All in all this project was such a huge learning experience for us and the artists involved. We wanted this project to generate a sense of community amongst people that didn't know each other, in some instances lived on opposite sides of the country, and amongst people that would possibly never interact with again, even if the interaction was sharing the experience of going through this project, again, collective unconscious.

This project was more of an experiment than a project and we didn't even realize that for ourselves until we got towards the end. We attempted to cancel the show when the return was low, we neglected to consider all the people who finished and instead we concentrated on the terrible retention rate, thinking we had failed some how. Maybe our assignments were lousy, maybe the project was a bad idea. Well neither was true and we learned the hard way that if you can get 30 people to do a drawing a day for 60 days, on top of all the other people who made it part way through, it is a success and it speaks volumes and deserves celebration.

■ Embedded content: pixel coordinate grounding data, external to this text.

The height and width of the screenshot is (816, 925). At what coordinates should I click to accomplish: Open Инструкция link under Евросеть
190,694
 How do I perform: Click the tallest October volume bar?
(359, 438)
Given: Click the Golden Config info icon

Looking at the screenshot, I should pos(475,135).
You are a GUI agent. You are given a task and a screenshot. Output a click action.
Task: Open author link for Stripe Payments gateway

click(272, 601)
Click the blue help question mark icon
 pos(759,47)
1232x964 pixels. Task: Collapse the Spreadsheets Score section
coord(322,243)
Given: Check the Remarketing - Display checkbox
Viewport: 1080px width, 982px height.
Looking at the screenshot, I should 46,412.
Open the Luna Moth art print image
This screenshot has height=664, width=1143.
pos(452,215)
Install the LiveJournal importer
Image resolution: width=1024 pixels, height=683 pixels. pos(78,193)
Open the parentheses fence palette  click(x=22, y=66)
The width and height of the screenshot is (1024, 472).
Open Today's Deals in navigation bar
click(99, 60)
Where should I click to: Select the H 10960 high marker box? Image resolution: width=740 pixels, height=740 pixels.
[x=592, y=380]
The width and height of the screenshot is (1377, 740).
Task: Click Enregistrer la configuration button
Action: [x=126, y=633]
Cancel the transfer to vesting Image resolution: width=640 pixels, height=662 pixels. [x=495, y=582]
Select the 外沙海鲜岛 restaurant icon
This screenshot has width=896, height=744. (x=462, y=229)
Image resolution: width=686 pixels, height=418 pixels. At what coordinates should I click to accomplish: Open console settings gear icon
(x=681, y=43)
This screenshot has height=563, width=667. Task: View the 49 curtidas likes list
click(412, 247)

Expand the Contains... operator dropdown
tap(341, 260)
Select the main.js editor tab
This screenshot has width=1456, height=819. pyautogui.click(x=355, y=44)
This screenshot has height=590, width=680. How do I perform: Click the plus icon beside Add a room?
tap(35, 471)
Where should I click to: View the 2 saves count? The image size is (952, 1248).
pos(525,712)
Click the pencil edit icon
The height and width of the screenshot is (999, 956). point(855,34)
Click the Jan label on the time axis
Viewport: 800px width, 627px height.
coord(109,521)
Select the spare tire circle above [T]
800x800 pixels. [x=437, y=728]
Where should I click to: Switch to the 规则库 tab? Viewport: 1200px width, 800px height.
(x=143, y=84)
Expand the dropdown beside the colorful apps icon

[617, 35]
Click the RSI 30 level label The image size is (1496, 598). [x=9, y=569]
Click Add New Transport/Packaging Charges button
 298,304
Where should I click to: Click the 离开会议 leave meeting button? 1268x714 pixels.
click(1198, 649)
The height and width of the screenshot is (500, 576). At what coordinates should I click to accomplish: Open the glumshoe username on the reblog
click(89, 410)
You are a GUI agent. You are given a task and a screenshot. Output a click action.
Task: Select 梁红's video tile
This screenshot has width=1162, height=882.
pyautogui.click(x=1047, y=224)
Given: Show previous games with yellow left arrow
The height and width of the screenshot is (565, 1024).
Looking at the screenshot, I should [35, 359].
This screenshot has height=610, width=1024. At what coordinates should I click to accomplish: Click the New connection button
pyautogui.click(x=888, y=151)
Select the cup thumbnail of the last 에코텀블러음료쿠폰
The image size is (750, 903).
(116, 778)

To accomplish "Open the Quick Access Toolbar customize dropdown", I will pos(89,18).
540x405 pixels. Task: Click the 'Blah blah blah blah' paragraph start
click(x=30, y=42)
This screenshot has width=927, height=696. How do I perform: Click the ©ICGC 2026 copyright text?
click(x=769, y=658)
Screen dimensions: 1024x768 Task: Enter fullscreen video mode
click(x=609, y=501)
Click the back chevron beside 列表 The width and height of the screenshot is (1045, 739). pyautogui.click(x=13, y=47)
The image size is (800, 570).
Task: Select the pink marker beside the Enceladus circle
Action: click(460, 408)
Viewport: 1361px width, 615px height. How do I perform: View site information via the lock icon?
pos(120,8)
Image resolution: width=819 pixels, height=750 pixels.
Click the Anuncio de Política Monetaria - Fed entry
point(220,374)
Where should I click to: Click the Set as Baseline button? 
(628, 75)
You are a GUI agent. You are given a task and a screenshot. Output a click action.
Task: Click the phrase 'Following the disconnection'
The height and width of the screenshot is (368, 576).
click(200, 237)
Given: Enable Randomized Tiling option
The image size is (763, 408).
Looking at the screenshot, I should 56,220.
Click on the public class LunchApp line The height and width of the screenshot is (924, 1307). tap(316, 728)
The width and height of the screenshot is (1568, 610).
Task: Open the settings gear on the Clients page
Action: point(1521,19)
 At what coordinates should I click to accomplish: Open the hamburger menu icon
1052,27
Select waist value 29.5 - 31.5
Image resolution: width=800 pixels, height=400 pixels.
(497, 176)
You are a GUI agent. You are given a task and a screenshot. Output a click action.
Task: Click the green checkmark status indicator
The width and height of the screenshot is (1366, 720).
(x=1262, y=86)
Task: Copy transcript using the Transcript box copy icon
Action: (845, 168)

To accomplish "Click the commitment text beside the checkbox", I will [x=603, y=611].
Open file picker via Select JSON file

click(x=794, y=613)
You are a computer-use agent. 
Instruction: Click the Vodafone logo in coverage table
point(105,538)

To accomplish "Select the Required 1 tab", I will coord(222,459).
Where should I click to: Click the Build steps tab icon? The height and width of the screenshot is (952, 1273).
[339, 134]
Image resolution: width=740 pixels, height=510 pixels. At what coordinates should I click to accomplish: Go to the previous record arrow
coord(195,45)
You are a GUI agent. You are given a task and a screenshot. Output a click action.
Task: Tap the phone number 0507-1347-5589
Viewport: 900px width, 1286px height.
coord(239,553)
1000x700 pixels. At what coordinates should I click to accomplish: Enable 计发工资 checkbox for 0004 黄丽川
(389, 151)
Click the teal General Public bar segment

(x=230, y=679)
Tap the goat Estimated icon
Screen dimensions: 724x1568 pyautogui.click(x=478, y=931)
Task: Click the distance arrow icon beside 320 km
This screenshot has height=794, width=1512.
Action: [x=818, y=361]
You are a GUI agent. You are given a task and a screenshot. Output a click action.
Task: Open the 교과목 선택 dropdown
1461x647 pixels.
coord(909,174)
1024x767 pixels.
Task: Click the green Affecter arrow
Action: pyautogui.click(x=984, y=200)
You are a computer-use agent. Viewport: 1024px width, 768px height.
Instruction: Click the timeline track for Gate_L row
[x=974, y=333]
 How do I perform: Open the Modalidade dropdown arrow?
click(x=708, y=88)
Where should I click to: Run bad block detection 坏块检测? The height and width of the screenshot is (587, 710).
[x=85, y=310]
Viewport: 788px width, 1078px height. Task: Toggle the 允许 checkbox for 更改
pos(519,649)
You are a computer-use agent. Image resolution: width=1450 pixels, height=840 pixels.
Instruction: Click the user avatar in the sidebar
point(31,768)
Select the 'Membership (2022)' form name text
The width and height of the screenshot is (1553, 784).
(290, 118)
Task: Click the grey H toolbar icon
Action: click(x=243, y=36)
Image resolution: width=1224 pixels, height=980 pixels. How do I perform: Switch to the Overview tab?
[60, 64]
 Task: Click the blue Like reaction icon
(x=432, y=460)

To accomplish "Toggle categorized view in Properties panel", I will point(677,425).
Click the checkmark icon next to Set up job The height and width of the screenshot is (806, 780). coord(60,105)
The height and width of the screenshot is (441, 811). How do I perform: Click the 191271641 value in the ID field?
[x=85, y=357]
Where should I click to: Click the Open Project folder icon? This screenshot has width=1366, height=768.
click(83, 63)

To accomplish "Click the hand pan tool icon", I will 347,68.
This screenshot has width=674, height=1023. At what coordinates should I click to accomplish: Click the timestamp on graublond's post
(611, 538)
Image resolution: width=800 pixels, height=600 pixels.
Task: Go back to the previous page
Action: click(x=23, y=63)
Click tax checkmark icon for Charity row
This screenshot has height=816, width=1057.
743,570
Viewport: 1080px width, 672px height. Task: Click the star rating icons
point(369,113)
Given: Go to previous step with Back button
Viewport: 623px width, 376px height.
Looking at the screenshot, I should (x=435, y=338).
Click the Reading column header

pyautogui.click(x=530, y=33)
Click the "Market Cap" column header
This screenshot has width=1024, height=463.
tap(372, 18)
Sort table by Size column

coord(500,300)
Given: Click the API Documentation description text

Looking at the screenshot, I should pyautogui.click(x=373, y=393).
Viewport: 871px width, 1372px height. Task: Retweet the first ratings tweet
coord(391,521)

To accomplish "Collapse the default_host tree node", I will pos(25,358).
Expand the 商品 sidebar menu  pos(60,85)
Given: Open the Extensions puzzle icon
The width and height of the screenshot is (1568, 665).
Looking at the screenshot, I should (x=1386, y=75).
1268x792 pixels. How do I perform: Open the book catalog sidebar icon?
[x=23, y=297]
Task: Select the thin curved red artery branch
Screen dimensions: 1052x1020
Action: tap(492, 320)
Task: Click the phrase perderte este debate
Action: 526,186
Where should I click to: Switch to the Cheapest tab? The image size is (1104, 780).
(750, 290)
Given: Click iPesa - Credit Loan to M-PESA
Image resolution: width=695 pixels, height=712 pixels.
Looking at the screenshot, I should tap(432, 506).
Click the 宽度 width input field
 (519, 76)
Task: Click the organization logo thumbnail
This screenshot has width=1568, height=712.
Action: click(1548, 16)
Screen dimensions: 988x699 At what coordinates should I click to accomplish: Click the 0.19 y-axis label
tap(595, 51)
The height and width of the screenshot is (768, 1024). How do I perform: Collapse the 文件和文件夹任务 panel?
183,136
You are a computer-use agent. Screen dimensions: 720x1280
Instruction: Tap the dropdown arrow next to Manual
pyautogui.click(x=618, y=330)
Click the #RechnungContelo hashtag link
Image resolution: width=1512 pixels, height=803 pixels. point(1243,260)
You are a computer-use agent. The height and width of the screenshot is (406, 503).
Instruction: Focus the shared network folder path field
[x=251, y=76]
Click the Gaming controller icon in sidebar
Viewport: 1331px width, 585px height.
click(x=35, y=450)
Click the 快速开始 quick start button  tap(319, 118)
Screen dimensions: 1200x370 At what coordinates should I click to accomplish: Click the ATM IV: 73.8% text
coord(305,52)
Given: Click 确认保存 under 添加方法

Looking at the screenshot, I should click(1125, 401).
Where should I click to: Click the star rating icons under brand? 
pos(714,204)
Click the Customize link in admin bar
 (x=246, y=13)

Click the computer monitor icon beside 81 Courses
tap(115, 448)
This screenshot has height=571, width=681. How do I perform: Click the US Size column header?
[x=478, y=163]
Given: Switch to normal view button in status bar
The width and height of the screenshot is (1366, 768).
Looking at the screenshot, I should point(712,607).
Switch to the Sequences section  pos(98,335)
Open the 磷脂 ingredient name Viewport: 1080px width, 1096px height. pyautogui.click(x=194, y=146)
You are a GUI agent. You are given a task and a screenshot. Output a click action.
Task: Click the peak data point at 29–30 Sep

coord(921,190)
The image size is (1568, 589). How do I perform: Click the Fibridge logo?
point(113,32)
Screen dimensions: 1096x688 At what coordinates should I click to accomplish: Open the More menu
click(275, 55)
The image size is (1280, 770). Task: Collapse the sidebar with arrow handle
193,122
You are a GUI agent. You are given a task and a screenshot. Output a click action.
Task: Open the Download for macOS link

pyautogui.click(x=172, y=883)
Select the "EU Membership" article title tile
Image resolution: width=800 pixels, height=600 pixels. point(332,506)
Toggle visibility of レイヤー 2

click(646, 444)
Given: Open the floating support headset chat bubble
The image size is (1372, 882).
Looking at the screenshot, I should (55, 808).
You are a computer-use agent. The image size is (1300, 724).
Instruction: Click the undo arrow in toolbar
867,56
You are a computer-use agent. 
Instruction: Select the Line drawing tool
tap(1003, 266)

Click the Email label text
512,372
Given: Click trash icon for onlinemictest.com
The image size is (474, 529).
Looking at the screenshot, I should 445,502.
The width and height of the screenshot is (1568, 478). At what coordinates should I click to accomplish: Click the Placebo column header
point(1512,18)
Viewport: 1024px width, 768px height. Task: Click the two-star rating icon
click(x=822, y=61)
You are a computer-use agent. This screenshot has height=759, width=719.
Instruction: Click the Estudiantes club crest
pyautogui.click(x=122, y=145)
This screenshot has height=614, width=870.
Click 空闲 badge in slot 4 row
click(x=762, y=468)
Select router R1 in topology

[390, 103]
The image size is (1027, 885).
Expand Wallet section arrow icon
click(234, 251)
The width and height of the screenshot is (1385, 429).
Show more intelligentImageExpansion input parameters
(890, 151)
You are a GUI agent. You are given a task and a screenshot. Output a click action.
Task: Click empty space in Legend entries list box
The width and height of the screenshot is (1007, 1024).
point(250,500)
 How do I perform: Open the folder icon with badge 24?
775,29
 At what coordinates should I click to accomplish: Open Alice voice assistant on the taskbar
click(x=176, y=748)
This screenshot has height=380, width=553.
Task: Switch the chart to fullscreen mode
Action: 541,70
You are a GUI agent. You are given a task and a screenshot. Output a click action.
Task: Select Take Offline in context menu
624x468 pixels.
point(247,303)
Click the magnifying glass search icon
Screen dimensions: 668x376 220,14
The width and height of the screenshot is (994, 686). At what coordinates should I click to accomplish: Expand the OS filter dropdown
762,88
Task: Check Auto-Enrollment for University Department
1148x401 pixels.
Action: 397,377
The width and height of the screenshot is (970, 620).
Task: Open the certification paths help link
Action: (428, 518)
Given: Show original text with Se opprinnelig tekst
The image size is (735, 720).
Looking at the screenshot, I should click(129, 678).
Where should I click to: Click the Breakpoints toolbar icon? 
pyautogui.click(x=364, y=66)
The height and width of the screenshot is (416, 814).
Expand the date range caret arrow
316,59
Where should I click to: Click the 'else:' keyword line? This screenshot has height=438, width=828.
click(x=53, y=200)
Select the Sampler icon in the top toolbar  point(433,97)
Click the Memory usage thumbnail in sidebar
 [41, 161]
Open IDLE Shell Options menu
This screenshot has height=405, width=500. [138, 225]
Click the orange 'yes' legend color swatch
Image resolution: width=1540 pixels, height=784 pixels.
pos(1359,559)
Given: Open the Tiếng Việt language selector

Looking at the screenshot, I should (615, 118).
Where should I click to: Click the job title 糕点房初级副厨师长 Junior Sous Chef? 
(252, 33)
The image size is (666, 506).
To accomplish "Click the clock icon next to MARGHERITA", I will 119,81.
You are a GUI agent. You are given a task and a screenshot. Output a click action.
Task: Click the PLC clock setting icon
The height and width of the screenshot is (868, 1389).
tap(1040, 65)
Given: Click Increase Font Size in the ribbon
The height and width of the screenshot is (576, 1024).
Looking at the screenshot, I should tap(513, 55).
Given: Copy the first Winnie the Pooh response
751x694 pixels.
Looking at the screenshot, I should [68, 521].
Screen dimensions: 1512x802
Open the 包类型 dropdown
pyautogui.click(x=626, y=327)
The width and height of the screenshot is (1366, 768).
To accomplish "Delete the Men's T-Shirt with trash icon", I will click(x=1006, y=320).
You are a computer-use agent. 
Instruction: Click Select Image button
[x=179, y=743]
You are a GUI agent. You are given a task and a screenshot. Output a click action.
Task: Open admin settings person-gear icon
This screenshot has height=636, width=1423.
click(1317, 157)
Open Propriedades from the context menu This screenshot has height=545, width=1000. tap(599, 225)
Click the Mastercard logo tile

We had the show and the response was overwhelming, at the opening reception people swarmed the the books, people just camped down on the floor and didn't move for the three hours of the reception. This project made me realize again, as Papergirl did last year, that a true measure of success is when someone you have never met before comes in and experiences the art that is going on and then you talk to them, they are so ecstatic and you can tell by the look on their face that they want to go home and make something.

It was also fantastic to see the artists who participated in the show, go through the other books, having the experience they had, the ideas they had for the prompts, and getting to see what other people came up with, drawing connections between themselves and amongst the whole group.

At the moment we are in the process of returning everyones book and from there we are going to encourage people to scan some of their drawings to post to a group flickr. Link to follow soon.

All in all, as previously stated, this was an experiment and a learning process for us and we will run this project again, with improvements on our end of organization and a little restructuring. So keep an eye out, late next fall, it will be sketch book time again.

2 comments:

Bea Modisett said...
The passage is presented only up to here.